I've forgotten most of P3 vectors, so I'm not very sure my answer's right.
Reply 2
SednaNeptune
The question is:
Relative to a fixed origin O, the point A has position vector 5j + 5k and the point B has position vector 3i+2j-k.

a) Find the vector equation of the line L which passes through A and B.


0i + 5j + 5k + t[3i -3j -6k]
The part in brackets is the direction and the magnitude doesn't matter. Hence it can be cancaelled down to:
0i + 5j + 5k + t[i - j - 2k]

The point C lies on the line L and OC is perpendicular to L.
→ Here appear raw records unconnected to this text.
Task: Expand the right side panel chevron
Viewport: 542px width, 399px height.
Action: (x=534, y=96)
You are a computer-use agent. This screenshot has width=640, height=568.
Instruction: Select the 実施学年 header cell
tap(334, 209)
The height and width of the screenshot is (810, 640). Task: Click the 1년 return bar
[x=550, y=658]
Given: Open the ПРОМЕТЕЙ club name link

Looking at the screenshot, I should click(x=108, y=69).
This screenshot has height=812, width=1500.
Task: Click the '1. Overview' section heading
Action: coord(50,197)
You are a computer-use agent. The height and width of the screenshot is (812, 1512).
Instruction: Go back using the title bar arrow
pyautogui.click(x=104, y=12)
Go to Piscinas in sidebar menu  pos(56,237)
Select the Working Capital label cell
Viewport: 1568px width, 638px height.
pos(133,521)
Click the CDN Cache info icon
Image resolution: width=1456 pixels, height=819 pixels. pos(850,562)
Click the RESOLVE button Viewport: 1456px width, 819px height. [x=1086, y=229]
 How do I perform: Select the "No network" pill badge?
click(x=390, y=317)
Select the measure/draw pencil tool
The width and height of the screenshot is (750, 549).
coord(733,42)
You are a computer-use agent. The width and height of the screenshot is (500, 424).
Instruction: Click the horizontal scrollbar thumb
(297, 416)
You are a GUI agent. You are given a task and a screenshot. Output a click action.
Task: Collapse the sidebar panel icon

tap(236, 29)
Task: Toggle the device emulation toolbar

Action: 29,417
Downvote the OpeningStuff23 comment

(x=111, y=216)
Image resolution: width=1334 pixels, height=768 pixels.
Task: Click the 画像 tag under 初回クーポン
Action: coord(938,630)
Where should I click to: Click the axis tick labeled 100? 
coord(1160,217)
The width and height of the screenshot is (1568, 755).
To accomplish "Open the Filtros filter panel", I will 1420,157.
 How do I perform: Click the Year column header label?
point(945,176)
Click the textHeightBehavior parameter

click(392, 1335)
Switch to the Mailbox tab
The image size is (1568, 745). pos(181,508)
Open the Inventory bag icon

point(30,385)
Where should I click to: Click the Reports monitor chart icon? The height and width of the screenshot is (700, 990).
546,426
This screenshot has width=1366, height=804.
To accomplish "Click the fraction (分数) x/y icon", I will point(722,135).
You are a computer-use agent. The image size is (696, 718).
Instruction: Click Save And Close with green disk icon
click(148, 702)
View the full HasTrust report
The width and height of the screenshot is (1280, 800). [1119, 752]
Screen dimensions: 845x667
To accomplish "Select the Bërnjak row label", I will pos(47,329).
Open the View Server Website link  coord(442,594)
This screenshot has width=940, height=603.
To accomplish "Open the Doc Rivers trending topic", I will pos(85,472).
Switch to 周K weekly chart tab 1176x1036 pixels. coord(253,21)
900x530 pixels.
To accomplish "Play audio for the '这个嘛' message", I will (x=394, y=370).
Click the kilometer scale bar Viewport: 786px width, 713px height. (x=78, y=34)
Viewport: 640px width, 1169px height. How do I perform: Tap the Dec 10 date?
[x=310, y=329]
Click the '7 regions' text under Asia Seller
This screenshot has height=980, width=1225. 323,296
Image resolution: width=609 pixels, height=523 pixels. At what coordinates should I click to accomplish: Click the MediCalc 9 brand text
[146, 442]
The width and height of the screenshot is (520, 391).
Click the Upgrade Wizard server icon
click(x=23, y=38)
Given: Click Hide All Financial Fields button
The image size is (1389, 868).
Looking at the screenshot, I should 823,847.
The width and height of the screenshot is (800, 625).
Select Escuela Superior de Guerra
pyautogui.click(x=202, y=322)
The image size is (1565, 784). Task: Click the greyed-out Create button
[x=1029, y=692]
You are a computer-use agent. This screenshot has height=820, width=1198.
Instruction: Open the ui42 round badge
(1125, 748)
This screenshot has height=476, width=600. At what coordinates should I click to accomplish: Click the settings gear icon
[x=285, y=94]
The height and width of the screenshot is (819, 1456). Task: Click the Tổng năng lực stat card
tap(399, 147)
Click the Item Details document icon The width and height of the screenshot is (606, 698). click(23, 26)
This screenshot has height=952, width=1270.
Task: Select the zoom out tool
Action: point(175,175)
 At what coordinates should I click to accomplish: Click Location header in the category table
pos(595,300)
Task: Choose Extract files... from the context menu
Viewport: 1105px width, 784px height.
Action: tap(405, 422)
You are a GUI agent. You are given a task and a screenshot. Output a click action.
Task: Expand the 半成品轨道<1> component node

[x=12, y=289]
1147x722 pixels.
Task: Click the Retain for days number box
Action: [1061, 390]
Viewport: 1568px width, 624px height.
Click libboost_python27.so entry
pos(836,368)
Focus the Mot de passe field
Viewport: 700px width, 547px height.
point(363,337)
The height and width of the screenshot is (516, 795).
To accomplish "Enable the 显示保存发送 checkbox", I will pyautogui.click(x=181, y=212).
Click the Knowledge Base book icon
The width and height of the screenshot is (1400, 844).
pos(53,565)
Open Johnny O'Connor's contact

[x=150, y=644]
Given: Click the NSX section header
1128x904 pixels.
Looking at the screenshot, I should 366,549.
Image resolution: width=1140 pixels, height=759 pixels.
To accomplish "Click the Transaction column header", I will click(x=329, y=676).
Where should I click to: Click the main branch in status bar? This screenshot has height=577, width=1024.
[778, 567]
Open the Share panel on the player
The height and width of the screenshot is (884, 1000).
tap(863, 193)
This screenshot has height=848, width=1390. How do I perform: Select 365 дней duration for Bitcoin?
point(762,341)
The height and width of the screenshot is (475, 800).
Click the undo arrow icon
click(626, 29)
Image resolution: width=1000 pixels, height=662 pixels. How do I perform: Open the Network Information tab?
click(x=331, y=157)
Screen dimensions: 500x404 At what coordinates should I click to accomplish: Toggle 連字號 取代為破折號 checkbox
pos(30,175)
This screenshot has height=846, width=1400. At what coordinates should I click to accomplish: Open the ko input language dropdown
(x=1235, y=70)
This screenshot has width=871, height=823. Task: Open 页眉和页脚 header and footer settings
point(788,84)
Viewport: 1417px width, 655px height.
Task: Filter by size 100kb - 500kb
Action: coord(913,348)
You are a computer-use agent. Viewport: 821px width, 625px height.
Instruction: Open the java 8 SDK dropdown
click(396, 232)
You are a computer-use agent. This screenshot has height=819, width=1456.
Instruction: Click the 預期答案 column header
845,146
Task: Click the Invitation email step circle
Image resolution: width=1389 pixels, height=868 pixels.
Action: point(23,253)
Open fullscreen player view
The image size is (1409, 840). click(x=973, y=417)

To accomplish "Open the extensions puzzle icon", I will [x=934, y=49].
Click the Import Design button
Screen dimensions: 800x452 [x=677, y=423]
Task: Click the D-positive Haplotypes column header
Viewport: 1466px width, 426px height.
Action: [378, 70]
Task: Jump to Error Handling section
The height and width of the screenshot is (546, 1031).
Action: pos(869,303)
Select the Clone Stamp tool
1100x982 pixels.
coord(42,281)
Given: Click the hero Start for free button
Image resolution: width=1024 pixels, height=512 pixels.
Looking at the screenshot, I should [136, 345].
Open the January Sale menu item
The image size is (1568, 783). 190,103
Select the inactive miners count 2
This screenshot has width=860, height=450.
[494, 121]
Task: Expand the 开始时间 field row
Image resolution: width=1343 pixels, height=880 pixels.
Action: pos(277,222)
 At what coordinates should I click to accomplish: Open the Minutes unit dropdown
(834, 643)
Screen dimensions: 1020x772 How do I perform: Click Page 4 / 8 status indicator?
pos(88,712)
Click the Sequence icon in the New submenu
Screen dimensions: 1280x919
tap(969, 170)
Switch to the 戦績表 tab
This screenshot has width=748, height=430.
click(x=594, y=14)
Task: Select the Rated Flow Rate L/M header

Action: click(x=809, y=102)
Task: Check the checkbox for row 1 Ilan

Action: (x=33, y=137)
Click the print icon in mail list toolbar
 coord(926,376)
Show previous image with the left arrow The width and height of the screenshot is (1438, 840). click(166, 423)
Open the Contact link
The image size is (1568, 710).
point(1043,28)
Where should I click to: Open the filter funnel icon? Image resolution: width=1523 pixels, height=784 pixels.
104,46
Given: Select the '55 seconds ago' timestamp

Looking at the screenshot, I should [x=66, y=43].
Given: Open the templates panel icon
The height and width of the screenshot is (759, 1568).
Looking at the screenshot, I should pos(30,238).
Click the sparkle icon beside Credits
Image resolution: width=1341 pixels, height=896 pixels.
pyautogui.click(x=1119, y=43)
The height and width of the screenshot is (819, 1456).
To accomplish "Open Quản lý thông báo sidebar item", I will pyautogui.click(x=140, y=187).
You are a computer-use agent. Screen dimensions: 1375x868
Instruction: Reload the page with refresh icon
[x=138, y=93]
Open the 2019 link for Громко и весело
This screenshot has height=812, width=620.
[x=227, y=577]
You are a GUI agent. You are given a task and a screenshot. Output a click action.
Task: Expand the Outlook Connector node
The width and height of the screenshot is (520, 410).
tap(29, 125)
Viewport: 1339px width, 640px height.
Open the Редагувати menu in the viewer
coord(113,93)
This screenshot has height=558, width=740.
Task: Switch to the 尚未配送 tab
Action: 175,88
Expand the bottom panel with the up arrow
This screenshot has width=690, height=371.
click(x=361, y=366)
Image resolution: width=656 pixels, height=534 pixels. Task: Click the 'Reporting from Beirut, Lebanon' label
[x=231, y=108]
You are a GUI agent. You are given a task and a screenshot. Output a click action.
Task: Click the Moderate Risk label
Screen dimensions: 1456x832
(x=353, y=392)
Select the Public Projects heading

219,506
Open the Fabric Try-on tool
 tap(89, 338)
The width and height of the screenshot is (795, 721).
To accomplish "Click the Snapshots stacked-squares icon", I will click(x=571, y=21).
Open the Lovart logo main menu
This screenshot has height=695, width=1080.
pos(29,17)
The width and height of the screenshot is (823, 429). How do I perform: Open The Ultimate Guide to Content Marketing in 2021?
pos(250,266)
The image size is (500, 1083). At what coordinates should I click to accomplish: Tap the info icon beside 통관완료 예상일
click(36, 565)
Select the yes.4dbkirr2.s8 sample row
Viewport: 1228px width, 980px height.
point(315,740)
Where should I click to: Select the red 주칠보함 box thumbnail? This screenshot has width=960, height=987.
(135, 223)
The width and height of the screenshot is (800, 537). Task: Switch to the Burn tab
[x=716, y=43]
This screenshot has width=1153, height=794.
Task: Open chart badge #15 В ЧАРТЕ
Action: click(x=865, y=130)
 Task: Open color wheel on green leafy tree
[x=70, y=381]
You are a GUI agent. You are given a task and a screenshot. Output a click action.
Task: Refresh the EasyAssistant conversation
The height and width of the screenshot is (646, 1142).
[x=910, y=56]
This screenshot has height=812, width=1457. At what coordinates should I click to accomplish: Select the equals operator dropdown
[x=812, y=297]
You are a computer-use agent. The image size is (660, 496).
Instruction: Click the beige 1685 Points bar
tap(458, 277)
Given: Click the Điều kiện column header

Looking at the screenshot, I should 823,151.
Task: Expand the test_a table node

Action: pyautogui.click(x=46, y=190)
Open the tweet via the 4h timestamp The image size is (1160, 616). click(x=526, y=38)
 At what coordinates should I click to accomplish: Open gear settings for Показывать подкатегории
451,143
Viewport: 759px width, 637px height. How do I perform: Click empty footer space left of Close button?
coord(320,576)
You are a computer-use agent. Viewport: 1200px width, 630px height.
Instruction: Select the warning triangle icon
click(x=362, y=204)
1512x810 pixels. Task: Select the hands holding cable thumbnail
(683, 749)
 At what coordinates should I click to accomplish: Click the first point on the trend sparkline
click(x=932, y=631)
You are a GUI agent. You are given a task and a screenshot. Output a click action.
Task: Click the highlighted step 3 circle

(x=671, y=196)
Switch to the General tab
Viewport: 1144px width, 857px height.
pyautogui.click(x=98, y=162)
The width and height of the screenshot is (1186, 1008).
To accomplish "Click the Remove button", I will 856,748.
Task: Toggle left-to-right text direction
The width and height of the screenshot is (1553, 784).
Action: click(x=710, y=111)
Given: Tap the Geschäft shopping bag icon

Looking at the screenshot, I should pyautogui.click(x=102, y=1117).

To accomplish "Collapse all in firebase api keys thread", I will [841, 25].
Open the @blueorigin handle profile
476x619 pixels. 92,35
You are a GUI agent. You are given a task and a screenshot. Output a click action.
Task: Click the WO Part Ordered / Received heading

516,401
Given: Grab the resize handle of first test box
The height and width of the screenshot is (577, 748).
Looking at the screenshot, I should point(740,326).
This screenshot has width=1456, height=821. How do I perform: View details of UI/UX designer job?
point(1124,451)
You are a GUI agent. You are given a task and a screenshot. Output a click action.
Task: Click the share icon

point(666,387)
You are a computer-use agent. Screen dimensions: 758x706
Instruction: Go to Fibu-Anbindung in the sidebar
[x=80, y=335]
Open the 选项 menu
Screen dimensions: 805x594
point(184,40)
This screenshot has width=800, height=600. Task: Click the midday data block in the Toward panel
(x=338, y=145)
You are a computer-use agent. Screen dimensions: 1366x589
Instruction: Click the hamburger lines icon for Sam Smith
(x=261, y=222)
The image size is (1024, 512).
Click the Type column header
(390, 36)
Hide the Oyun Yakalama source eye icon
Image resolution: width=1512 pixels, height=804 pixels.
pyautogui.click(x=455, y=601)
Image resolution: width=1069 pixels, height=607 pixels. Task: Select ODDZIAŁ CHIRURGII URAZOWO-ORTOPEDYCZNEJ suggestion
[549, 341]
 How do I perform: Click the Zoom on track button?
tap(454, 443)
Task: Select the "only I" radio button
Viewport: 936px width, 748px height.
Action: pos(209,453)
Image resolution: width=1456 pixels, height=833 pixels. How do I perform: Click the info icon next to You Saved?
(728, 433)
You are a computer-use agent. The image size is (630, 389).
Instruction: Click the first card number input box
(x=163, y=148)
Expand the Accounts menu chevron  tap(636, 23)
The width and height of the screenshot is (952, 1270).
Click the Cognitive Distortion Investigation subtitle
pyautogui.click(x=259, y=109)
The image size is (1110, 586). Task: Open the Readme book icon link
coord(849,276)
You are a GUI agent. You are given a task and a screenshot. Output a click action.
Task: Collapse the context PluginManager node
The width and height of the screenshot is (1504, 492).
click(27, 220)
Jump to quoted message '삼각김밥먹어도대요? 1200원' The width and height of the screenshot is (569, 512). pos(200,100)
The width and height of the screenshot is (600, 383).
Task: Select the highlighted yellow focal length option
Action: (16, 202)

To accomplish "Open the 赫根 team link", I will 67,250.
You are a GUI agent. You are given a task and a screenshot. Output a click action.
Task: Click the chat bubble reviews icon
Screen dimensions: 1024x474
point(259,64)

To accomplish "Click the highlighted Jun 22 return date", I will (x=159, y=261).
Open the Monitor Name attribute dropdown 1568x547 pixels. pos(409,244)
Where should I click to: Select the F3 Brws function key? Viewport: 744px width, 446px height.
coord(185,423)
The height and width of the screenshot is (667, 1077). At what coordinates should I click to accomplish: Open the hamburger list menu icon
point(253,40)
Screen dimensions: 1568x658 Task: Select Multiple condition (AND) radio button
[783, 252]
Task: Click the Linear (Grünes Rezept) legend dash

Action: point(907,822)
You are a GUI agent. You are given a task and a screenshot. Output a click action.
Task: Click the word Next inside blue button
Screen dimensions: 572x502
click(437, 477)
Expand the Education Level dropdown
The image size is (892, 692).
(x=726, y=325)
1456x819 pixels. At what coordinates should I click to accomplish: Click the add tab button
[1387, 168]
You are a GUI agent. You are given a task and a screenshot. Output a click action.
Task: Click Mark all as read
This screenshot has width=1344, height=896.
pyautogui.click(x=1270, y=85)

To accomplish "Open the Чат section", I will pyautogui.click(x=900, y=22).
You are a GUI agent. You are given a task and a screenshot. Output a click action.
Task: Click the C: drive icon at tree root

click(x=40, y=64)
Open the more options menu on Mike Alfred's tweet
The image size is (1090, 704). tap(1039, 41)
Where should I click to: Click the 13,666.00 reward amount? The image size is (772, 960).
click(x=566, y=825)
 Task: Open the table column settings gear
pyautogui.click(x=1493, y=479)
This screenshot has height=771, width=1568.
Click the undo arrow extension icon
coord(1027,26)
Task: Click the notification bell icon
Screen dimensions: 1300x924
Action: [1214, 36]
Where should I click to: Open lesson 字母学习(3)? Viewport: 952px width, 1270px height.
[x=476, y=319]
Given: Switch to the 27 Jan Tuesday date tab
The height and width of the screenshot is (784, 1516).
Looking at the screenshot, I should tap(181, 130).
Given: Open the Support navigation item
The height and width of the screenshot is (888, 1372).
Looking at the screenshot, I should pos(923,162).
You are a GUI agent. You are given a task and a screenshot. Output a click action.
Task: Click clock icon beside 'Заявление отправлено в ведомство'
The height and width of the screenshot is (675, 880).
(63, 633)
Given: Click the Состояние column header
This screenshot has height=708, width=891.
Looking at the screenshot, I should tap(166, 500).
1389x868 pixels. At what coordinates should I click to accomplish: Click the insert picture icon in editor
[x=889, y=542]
b) Find the position vector of C.

If we let C have position ai + bj + ck.

OC perpendicular to L
Hence (directions) : OC.L = 0
(ai+bj+ck).(i-j-2k) = 0 = a-b-2c
a-b=2c or c = 0.5(a-b).
Hence the position of C can be refined to as:
i[a] + b[j] + 0.5(a-b)[k]

The equation of L can be rewritten as:
r = i[t] + j[5-t] + k[5-2t]
C lies on L. Hence:
a=t,
b=5-t
0.5(a-b) = 5-2t

As a=t, b=5-a
Hence, using the third expression:
a-b = 10 - 4t
a-5+a = 10 - 4a
6a = 15
a=(15/6) = 5/2 = 2.5
b=5-a=2.5
c=0.5[a-b] = 0.5[2.5-2.5]=0

Hence C has position 2.5i + 2.5j + 0k.